(Beginning of Task material)

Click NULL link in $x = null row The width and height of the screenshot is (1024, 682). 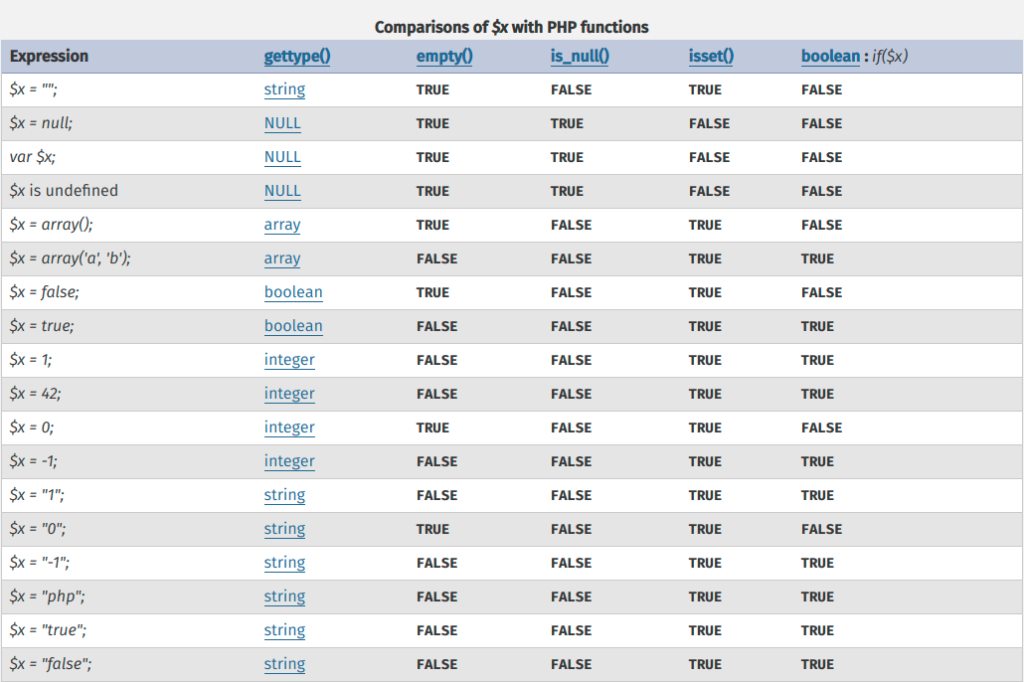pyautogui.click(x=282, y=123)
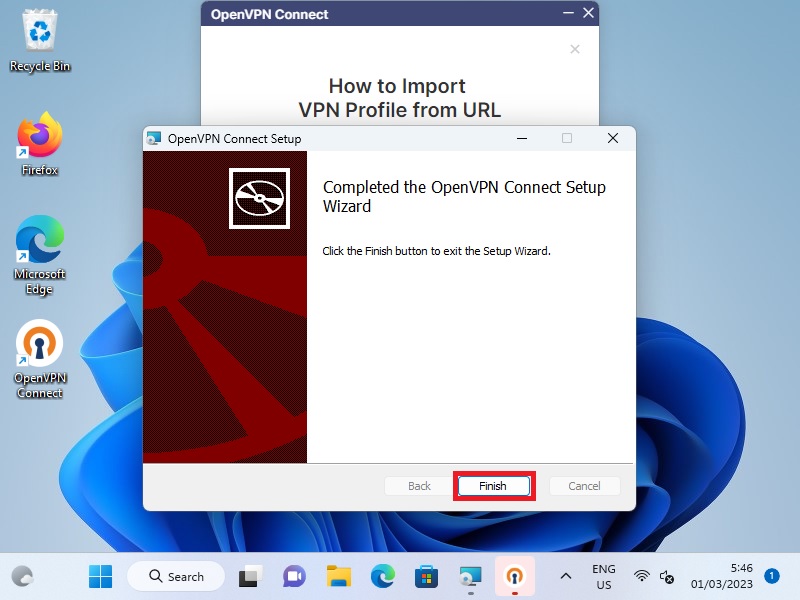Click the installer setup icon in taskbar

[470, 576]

(End of Task material)
(Beginning of Task material)

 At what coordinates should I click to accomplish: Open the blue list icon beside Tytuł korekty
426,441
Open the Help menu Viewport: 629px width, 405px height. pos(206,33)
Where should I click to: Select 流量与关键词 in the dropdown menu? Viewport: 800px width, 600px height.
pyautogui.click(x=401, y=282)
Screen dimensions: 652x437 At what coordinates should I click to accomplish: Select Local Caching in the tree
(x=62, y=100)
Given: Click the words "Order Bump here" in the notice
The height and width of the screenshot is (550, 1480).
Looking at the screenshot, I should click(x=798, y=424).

(End of Task material)
(Beginning of Task material)

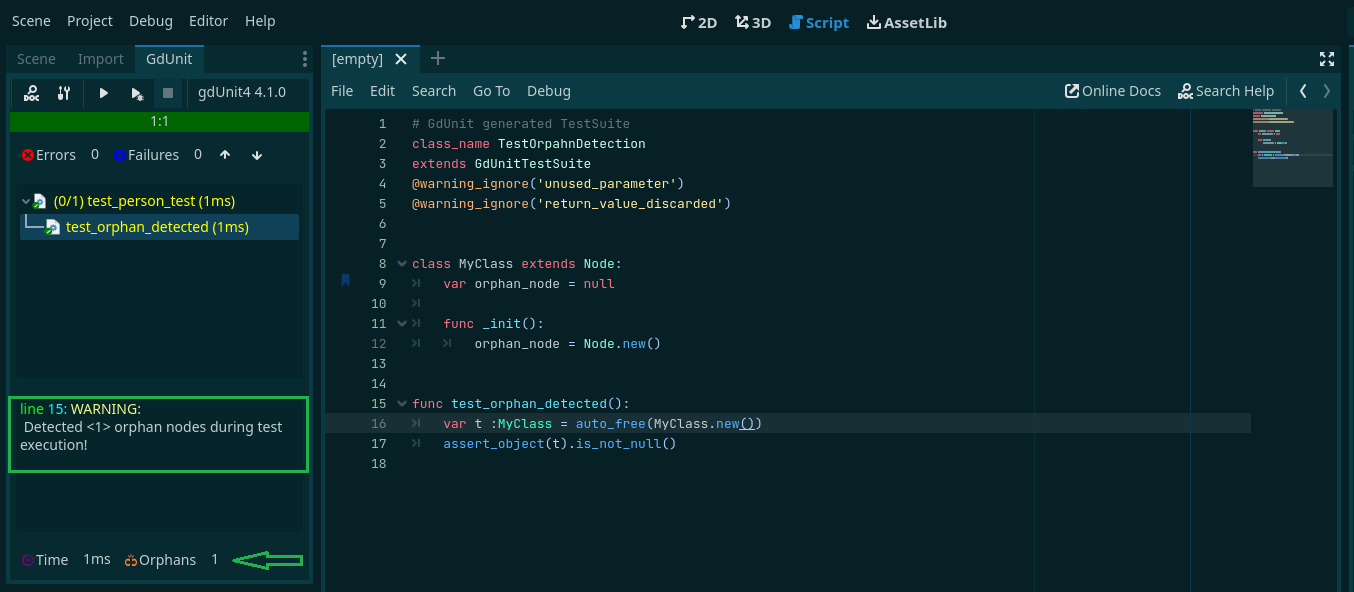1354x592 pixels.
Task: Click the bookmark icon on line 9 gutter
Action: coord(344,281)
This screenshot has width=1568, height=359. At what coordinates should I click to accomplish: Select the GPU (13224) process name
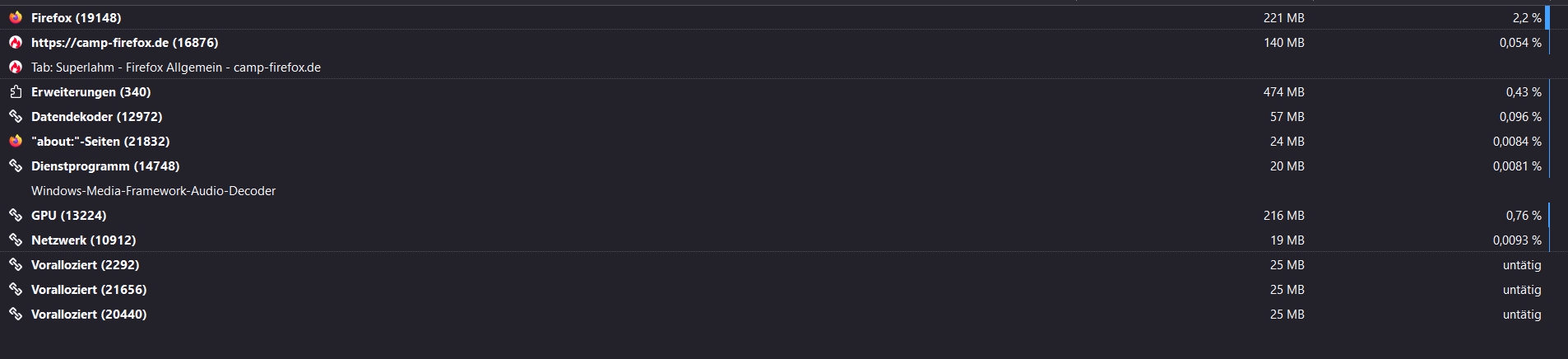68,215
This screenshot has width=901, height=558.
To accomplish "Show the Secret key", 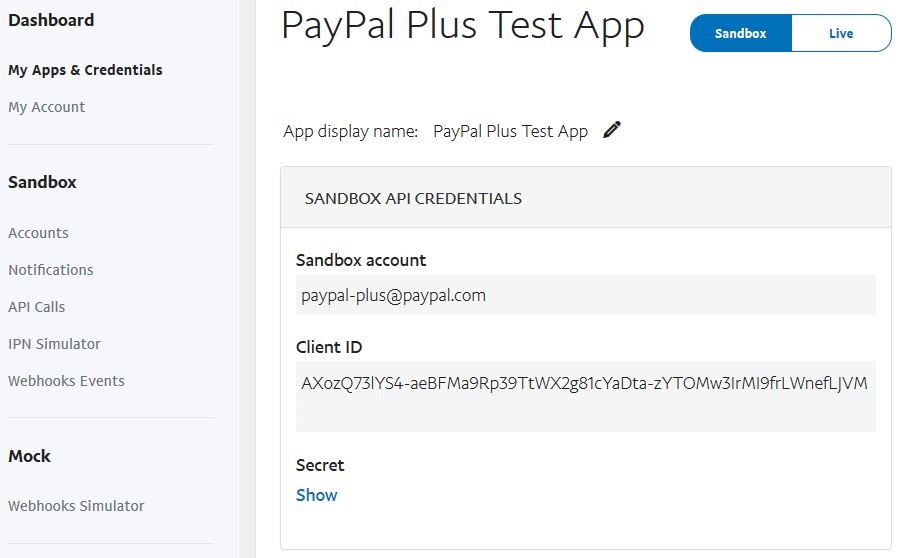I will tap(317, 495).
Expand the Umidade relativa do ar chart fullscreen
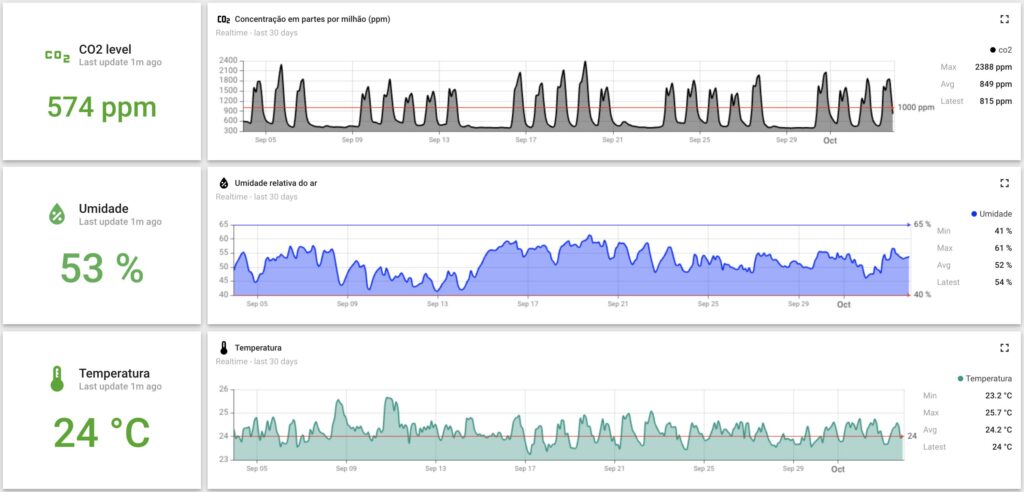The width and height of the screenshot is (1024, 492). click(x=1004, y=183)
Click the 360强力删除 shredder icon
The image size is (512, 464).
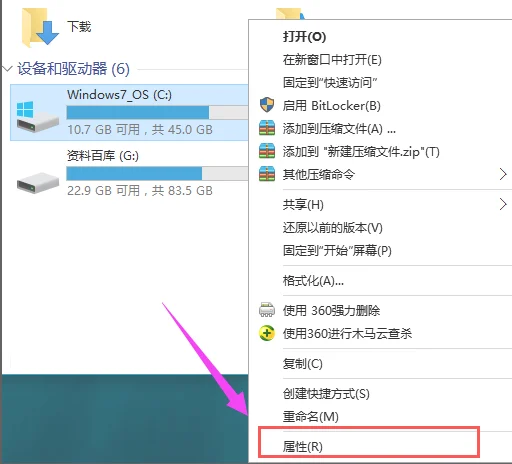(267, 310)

(End of Task material)

Aim of the task: Reproduce exactly, and with no other material, the lines between those holding "Screen dimensions: 652x437" and "Given: Click the", inclusive.

Answer section:
Screen dimensions: 652x437 At what coordinates should I click to accomplish: Select Local Caching in the tree
(x=62, y=100)
Given: Click the words "Order Bump here" in the notice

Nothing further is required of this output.